# [DIRECTIONS]
Report each line from the listing that the string "gold" appears in.

# [THE DATA]
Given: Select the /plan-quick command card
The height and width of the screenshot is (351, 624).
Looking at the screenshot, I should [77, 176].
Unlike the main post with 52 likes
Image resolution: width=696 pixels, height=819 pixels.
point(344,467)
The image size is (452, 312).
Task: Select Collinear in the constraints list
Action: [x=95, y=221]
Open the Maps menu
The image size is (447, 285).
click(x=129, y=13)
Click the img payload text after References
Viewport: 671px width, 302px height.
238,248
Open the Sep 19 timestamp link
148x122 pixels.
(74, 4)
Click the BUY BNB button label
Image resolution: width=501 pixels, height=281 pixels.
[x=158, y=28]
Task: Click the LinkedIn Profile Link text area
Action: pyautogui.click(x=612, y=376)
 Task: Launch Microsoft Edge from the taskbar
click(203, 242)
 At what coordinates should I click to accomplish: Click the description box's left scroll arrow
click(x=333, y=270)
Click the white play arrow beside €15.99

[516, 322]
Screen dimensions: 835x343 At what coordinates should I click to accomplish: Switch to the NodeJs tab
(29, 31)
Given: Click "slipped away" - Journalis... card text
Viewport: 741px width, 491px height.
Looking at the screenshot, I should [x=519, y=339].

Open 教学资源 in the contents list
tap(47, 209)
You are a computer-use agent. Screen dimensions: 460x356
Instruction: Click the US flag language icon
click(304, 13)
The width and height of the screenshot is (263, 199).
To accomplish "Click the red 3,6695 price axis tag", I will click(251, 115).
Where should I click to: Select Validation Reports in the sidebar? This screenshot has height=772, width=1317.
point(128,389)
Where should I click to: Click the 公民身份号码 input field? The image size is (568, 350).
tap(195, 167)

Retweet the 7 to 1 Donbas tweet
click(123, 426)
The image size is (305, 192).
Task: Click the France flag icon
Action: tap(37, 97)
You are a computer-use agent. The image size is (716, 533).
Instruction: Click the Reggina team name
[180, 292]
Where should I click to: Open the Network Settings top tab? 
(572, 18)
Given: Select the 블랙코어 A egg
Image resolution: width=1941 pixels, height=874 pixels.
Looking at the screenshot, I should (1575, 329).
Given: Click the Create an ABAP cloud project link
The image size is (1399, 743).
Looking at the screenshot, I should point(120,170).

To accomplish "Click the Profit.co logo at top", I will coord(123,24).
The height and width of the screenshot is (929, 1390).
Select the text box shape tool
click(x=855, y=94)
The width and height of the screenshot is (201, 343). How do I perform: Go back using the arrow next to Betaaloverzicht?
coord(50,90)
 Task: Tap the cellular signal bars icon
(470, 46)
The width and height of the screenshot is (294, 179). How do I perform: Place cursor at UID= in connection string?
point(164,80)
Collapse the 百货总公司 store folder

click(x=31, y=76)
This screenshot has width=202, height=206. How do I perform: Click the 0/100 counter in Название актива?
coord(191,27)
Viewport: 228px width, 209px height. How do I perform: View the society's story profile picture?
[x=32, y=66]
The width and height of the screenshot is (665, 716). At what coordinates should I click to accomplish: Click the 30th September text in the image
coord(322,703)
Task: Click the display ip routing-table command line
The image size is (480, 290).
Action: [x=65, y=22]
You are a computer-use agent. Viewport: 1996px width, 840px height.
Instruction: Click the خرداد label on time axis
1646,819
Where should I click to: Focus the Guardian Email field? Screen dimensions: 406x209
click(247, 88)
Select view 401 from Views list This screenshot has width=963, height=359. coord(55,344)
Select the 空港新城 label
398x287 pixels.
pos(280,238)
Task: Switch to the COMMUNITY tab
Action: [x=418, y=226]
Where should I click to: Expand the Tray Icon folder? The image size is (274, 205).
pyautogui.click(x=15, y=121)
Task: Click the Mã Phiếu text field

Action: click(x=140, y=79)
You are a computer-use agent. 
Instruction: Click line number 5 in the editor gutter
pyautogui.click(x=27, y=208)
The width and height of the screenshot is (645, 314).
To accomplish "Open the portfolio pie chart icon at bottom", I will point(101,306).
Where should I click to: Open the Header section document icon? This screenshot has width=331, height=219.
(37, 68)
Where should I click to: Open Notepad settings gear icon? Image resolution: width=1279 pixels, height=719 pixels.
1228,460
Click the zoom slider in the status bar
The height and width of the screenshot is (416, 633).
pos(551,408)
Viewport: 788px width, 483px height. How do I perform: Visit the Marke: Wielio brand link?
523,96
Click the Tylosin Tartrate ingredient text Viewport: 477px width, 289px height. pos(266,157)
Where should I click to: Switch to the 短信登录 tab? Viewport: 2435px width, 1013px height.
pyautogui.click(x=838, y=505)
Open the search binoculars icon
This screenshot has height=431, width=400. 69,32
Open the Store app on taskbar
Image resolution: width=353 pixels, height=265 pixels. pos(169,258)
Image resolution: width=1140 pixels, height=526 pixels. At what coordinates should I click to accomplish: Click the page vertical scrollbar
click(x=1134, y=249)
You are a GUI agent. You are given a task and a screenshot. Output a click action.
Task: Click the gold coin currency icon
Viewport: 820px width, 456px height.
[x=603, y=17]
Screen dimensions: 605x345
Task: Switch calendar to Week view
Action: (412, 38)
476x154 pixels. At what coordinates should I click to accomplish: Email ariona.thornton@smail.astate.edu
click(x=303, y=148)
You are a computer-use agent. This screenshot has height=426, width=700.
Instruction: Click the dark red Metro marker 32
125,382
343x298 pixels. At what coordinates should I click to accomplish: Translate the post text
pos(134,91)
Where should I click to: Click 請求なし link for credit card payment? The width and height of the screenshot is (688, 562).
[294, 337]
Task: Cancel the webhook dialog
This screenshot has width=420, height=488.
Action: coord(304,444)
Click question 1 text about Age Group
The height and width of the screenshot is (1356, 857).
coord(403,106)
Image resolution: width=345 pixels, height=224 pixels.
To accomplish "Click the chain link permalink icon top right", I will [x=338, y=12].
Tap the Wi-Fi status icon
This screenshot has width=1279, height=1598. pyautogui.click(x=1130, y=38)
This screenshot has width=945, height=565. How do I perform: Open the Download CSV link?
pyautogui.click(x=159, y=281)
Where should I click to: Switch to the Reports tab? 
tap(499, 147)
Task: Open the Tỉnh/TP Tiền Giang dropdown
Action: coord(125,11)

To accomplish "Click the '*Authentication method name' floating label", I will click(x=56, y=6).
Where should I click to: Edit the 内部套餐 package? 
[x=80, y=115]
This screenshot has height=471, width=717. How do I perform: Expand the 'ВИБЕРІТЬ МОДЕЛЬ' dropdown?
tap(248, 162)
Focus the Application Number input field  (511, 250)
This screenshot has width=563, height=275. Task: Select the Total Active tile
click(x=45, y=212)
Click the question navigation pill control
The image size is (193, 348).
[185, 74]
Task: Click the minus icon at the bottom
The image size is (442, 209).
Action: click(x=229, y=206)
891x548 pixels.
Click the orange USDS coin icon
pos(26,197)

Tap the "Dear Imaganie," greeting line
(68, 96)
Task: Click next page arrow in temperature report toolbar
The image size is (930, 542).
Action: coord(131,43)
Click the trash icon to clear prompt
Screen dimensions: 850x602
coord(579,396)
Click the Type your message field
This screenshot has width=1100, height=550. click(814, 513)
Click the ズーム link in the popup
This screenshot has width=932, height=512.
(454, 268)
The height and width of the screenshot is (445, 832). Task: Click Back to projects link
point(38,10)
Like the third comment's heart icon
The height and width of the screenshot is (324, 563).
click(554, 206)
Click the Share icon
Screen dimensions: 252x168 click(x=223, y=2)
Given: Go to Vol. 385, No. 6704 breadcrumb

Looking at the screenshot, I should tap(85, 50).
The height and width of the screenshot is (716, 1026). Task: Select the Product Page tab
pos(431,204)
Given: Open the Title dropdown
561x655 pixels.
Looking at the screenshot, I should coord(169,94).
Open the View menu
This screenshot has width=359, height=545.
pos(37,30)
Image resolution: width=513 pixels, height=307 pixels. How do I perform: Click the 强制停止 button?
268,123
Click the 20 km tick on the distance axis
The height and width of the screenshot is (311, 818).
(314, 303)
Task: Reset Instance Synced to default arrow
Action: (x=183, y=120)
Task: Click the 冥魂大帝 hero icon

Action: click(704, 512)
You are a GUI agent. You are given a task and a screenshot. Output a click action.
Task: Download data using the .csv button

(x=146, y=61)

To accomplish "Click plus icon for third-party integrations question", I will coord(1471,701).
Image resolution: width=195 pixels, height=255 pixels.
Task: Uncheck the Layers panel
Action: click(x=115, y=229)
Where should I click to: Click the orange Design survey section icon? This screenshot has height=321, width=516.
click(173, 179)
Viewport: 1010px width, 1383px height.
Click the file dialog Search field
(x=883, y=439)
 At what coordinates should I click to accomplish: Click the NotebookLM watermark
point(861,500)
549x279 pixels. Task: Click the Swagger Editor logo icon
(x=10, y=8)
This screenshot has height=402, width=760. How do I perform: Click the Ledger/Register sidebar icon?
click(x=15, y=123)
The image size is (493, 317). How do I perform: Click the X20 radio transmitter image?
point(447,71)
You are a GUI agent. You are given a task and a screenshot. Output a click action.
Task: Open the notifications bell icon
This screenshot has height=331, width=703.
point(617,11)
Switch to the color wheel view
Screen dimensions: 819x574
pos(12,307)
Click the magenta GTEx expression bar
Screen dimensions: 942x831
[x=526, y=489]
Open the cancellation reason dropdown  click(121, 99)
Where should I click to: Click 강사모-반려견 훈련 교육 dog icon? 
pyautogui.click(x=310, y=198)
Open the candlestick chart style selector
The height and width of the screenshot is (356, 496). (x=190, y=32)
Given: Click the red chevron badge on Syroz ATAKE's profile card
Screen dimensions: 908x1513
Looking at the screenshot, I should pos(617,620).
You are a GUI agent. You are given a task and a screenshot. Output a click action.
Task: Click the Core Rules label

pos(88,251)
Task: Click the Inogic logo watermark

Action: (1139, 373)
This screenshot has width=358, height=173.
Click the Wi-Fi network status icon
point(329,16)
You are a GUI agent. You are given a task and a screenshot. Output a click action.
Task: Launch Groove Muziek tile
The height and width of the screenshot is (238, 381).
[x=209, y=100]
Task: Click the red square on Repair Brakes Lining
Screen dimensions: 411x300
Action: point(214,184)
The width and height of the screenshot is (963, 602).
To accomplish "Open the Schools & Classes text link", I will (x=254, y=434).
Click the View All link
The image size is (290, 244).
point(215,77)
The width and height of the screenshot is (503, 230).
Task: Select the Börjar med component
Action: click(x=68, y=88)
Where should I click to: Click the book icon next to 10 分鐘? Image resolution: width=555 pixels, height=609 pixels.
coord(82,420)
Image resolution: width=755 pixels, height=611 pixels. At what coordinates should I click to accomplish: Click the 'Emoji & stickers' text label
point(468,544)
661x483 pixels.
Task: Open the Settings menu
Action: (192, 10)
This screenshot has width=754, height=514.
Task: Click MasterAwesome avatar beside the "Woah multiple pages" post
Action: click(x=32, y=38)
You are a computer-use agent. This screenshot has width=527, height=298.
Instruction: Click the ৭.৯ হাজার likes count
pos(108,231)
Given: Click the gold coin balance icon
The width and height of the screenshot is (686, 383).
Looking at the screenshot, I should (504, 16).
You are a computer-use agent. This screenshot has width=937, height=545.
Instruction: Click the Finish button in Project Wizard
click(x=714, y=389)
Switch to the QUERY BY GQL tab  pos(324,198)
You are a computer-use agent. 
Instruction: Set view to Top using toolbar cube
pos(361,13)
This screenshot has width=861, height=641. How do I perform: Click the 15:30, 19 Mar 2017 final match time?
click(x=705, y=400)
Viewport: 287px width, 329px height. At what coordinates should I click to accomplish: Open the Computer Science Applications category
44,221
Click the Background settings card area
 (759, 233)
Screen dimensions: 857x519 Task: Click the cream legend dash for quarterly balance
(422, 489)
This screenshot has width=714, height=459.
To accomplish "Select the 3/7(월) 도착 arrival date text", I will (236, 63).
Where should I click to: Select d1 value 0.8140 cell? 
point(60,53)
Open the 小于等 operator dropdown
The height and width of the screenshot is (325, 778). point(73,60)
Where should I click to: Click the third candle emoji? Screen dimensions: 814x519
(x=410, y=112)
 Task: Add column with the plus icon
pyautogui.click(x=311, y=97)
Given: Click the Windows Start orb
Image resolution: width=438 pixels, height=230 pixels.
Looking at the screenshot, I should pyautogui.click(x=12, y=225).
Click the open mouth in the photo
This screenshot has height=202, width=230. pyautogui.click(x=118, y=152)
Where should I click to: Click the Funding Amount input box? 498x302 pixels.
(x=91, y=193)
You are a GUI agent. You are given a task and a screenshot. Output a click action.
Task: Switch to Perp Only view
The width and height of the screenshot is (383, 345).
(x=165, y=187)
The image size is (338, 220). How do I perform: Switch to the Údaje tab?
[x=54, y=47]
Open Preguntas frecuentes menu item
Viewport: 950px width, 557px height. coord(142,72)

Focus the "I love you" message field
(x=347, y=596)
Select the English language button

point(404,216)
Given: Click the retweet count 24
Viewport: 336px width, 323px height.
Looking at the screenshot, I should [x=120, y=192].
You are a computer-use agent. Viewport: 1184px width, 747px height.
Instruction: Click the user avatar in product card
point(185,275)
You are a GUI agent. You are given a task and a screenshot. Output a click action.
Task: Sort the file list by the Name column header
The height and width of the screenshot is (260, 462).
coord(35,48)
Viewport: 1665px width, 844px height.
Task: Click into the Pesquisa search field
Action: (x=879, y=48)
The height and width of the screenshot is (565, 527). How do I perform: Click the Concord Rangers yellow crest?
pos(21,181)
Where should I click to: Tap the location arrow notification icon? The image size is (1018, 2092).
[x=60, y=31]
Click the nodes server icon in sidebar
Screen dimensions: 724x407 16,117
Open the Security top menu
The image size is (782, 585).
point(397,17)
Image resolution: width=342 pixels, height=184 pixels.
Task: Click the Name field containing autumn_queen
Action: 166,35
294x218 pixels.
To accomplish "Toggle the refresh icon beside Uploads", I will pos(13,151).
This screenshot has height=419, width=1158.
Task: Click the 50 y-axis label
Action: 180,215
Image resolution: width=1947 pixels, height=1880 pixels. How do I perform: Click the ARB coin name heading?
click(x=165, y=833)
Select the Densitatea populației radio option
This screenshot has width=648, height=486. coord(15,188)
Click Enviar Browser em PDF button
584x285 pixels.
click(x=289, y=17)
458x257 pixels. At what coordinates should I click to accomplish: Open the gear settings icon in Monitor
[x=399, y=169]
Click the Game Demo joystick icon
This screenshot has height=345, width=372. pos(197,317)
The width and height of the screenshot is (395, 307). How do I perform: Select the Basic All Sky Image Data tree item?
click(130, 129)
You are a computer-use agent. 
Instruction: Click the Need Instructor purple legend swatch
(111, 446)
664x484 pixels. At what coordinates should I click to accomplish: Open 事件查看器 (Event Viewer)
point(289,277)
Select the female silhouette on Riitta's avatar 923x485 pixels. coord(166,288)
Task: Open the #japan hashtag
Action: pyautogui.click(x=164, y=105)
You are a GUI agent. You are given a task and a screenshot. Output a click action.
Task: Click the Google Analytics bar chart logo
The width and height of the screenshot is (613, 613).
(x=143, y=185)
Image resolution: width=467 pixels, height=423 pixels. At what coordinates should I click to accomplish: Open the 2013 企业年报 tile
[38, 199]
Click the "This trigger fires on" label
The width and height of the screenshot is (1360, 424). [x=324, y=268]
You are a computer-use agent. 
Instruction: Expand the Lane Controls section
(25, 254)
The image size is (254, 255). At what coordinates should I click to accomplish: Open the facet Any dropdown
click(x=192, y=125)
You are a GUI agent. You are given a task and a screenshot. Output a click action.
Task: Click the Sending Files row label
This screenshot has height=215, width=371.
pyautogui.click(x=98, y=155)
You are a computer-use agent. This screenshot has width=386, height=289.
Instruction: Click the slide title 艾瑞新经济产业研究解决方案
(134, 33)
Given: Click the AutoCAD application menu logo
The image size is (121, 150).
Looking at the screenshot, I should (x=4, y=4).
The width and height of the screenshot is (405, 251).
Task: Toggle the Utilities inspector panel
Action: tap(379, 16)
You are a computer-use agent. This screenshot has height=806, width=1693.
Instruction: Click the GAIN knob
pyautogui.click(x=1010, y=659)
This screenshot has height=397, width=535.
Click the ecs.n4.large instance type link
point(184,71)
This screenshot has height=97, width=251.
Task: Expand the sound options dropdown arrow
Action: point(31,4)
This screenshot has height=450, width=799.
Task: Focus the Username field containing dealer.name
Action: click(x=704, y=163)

# [EXERCISE SOLUTION]
Task: Click the gold coin currency icon
Given: Click the gold coin balance icon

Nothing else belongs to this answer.